Далее шел длинный перечень должностей и постов, занимаемых Пал Палычем, не считая тех, с которых его снимали или попросту оттуда просили. Эти детали он опустил, руководствуясь пословицей «о мертвых плохо не говорят».
«Подлая смерть, — продолжал читать он дрогнувшим голосом, — навсегда унесла драгоценную жизнь Павла Павловича, так нужную осиротевшим людям».
От этих слов в горле у Пал Палыча запершило, и на щеку упала слеза. Только теперь он во всю меру понял свою миссию на белом свете и сполна оценил свои заслуги перед людьми. Написанный собственной рукой некролог как бы поднял его за шиворот и сказал: «Смотри же, чертов сын. Смотри! Вот кем ты был на грешной земле».

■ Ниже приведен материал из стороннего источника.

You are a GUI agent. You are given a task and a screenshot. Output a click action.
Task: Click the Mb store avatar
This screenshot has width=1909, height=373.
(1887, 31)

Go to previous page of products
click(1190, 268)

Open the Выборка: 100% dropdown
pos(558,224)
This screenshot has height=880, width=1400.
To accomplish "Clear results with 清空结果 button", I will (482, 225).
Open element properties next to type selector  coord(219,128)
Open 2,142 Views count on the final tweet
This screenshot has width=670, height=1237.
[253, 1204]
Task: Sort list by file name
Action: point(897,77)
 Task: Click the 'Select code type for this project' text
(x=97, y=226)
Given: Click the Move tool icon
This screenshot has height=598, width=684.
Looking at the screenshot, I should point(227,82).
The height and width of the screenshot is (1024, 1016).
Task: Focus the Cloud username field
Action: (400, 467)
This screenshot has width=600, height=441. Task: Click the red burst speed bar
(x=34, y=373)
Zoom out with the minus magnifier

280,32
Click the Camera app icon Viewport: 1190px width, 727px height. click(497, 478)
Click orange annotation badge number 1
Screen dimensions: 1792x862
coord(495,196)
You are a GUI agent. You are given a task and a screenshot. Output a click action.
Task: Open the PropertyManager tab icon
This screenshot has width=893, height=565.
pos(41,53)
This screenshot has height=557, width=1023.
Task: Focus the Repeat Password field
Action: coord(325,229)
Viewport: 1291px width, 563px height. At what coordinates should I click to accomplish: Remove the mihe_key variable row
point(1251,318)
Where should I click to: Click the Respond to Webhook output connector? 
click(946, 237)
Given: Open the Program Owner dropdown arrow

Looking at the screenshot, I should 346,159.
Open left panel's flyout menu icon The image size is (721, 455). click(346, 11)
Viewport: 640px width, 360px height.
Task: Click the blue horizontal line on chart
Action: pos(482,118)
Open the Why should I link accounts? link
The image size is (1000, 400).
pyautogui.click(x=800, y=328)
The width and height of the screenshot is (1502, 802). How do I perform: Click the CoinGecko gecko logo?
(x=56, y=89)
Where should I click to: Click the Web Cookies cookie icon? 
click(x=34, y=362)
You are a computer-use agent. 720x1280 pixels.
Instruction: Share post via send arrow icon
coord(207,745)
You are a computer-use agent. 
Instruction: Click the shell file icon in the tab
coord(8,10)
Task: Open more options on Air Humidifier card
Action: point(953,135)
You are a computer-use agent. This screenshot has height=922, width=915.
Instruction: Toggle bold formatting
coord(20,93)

Последний заключительный аккорд некролога он дочитать уже не смог. Шумно высморкался в платок, вытер глаза и, вздохнув, сказал:
— Да. Вечная память тебе, Пал Палыч.
Заполучить такой некролог — это был предел мечтаний. Пал Палычу зримо представилось, как утром у журнального киоска читатели разворачивают газеты и горько ахают:
— И надо же, Пал Палыч умер.
— Наш Телкохвостиков? Да что вы говорите?! Такого человека потерять…
— Да, тяжелая утрата. Светлая голова была.
Дома, когда уснули жена и теща (детей у Пал Палыча не было), он достал семейный альбом и долго листал его, подбирая фото для некролога. Снимков было очень много, но, как назло, все групповые. К Пал Палычу все кто-нибудь примыкал. То жена, то свояченица. Но больше всего почему-то липла теща.
— Эка примазало ее, — злился Пал Палыч. — К каждой бочке затычка.
Он взял ножницы и без малейшего сожаления отрезал ее от того снимка, где он был прилично одет в новый костюм, белую рубашку и выглядел после юга молодо и солидно.
После хлопот над некрологом и подбором снимка перед Пал Палычем встал более мучительный вопрос: а кто же подпишет некролог? От подписи «группа товарищей» он решительно отказался. Во-первых, это темный лес и несолидно, а во-вторых, он не хуже Подзагнеткина или Сковородкина. Нечего перед ними унижаться. Подписи должны быть. Но чьи?
Над этой проблемой Пал Палыч ломал голову целую неделю. Он подбирал одну кандидатуру и сам тут же ее либо подвергал сомнению, либо начисто отметал.
«Взять того же Качалкина, — рассуждал он сам с собой. — Разве он подпишет, стервец? Э, как бы не так. Нос от листа отдернет. Или того же Жмуркина. Небось спит и видит в траурной рамке себя. Единственная надежда на Колотухина. Тот все некрологи подписывает. «Мертвому нечего пышных слов жалеть, — говорит всякий раз он. — Не зазнается». А может, и этот откажется? Ну и черт с ним. Чихать я на ваши подписи хотел. Вот если бы подписался сам. Эге! Тогда бы другое дело, другой коленкор. Тогда бы и Качалкин и Жмуркин лопнули от зависти. И Колотухин бы нос почесал».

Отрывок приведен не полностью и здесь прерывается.